Магда поднесла ей стакан.
– Ну, посмотрим. – Паола надела очки и начала читать.
Через полчаса полной тишины Паола отложила листы, встала, дотронулась до Сашиного шарфа.
– Твой текст такой же колючий, как этот шарф.
Сашины щеки вспыхнули румянцем. Ну вот ее и разоблачили. Не прошло и недели.
Паола встала, поманила Сашу за собой, прошла в гостиную и открыла стоящий в углу деревянный сундук с медными замками. Потертый со всех сторон, с глубокими и не очень царапинами и выпуклостями, сундук явно повидал на своем веку немало. На итальянском это звучало как vissuto (переживший).
– Любимый сундук моей бабушки, – Паола нежно погладила поверхность и открыла крышку.
Внутри лежали кашемировые шали и свитера, переложенные сухими листьями.
– Листья пачули помогают от моли, так считали в Европе в прошлом веке.
Паола достала кашемировую шаль бежевого цвета. На краю болталась бумажная бирка. Паола подошла к Саше, сняла шарф и укутала ее плечи шалью. Саша зажмурилась от удовольствия, на каждое плечо уселись по десять ласковых мурлыкающих кошек.
– Пишешь ты хорошо, – произнесла Паола, усевшись в бархатное кресло гостиной, – прилежно. Ты очень дисциплинированна и усердна.
Саша сжала губы, не понимая, хвалят ее или критикуют.
Паола встала и зашагала по комнате. Полы ее нежного розового пеньюара касались мрамора.
– Однако дисциплина, дорогая моя, не всегда работает. Твой текст не льется… он прерывистый, нервный, словно ты пишешь на краешке неудобного табурета.
Саша зажевала нижнюю губу, вспомнив табурет бывшего, впилась ноготками в кулаки: «Глупая, глупая, какая же ты глупая и бесталанная».
– Тебе не хватает… – Паола прищурилась, подбирая слова, – вкуса к жизни… Ты всё хорошо описываешь, емко и по делу, но эта книга больше чем просто биография… и ее невозможно написать только через упорный труд.
Паола замолчала.
– Невозможно писать хорошо, если ты несчастна. Нет, можно, конечно, но тогда получится книга, наполненная болью. А нам нужна книга, наполненная наслаждением и любовью к жизни.
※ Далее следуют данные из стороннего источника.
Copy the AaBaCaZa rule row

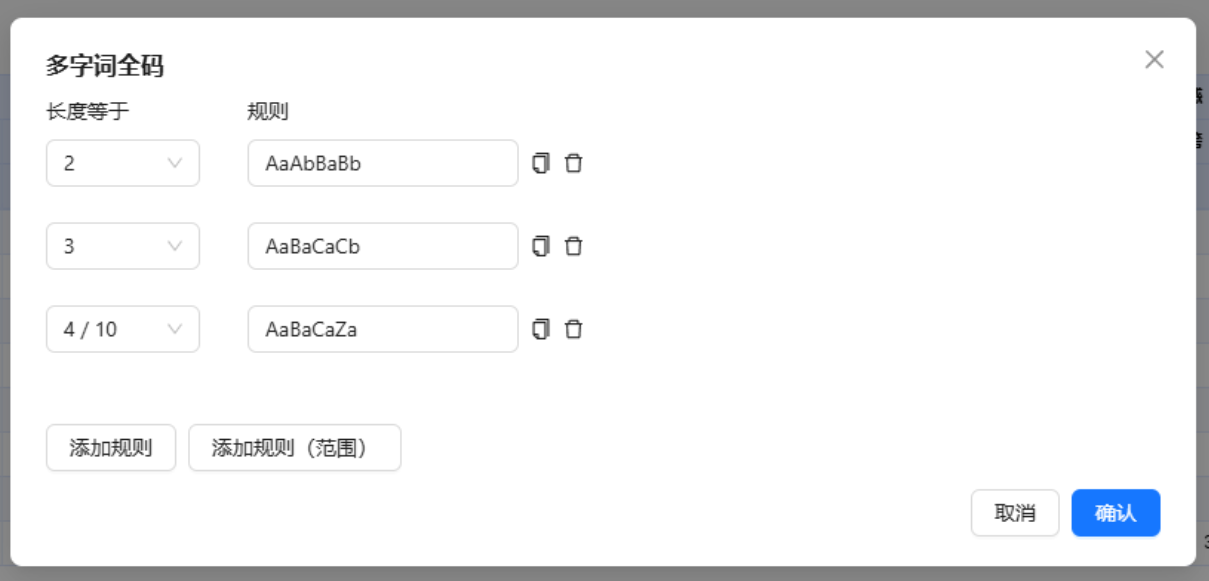click(x=541, y=329)
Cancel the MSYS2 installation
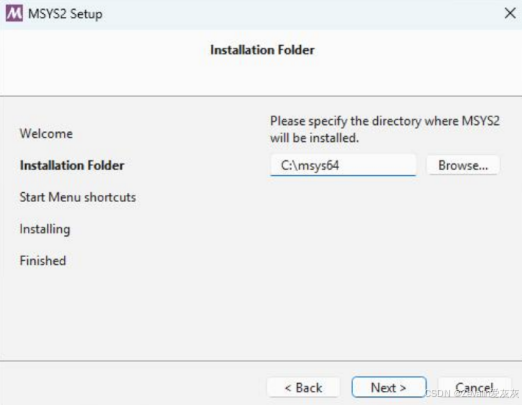 click(474, 388)
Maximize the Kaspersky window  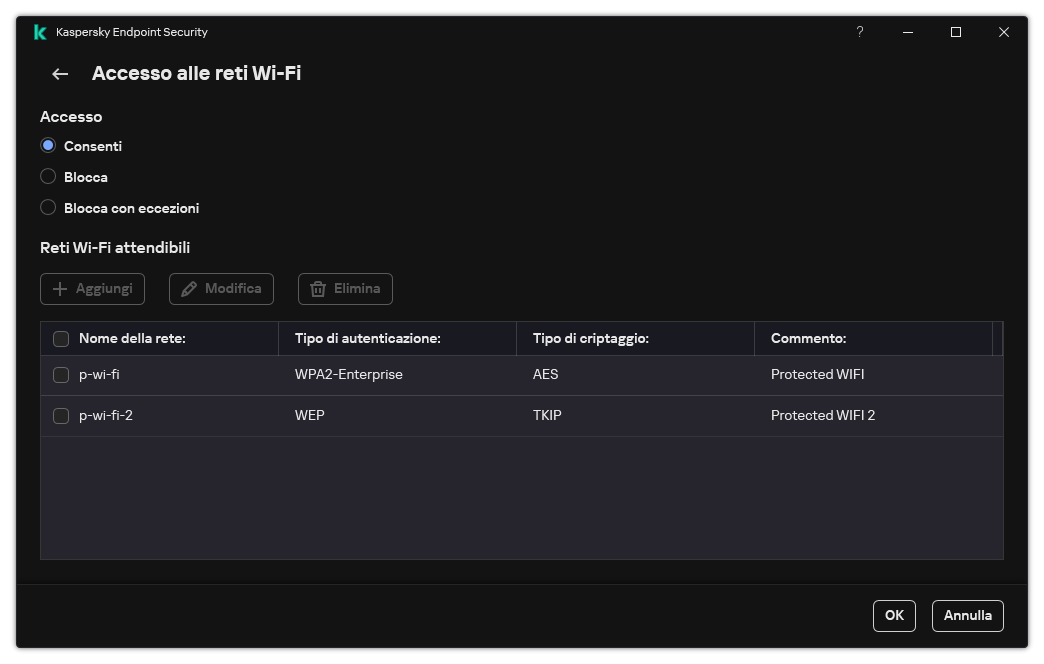[956, 32]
Паола направилась к двери:
– И вообще, писатель должен себя беречь. Вкусно есть, заботиться о своем теле, исследовать мир, окружать себя красивым, чтобы черпать вдохновение. Ведь писать – довольно энергозатратный труд, знаю это по себе.
Паола вышла и уже в коридоре выкрикнула:
– С завтрашнего дня начнешь жить по моему расписанию! Завтракаем вместе.
Весь оставшийся день Саша просидела над рукописью, пытаясь сделать текст легче. Она злилась, переписывала, стараясь добиться сочных метафор, но получалось сухо и бесцветно. После пяти часов работы голова раскалывалась, писать стало невмоготу, и Саша сдалась. Она оделась и вышла из дома.
Субботний Альбаро прихорашивался к вечеру. Официанты расставляли столики и готовили барные стойки с аперитивами, заполняя тарелки крохотными бутербродами, гигантскими оливками и сырами с прошутто. Саша, обычно равнодушная к еде, почувствовала дикий голод. Она зашла в маленький супермаркет, остановилась у просторного прилавка. Элегантная синьора в огромных черных очках попросила у продавца ассорти для пасты с морепродуктами, и тот вытаскивал наружу грозди креветок, кальмаров и еще каких-то неизвестных Саше каракатиц.
Она купила готовый суп, хлеб и виноград.
Магда фрукты покупала не в супермаркете, а в лавках fruttivendolo. Небольшой магазинчик выставлял на улице деревянные ящики с образцово-показательными овощами и фруктами. Гигантские мандарины без единого изъяна, словно отполированные гранаты, идеальные, как с картинки, букеты артишоков.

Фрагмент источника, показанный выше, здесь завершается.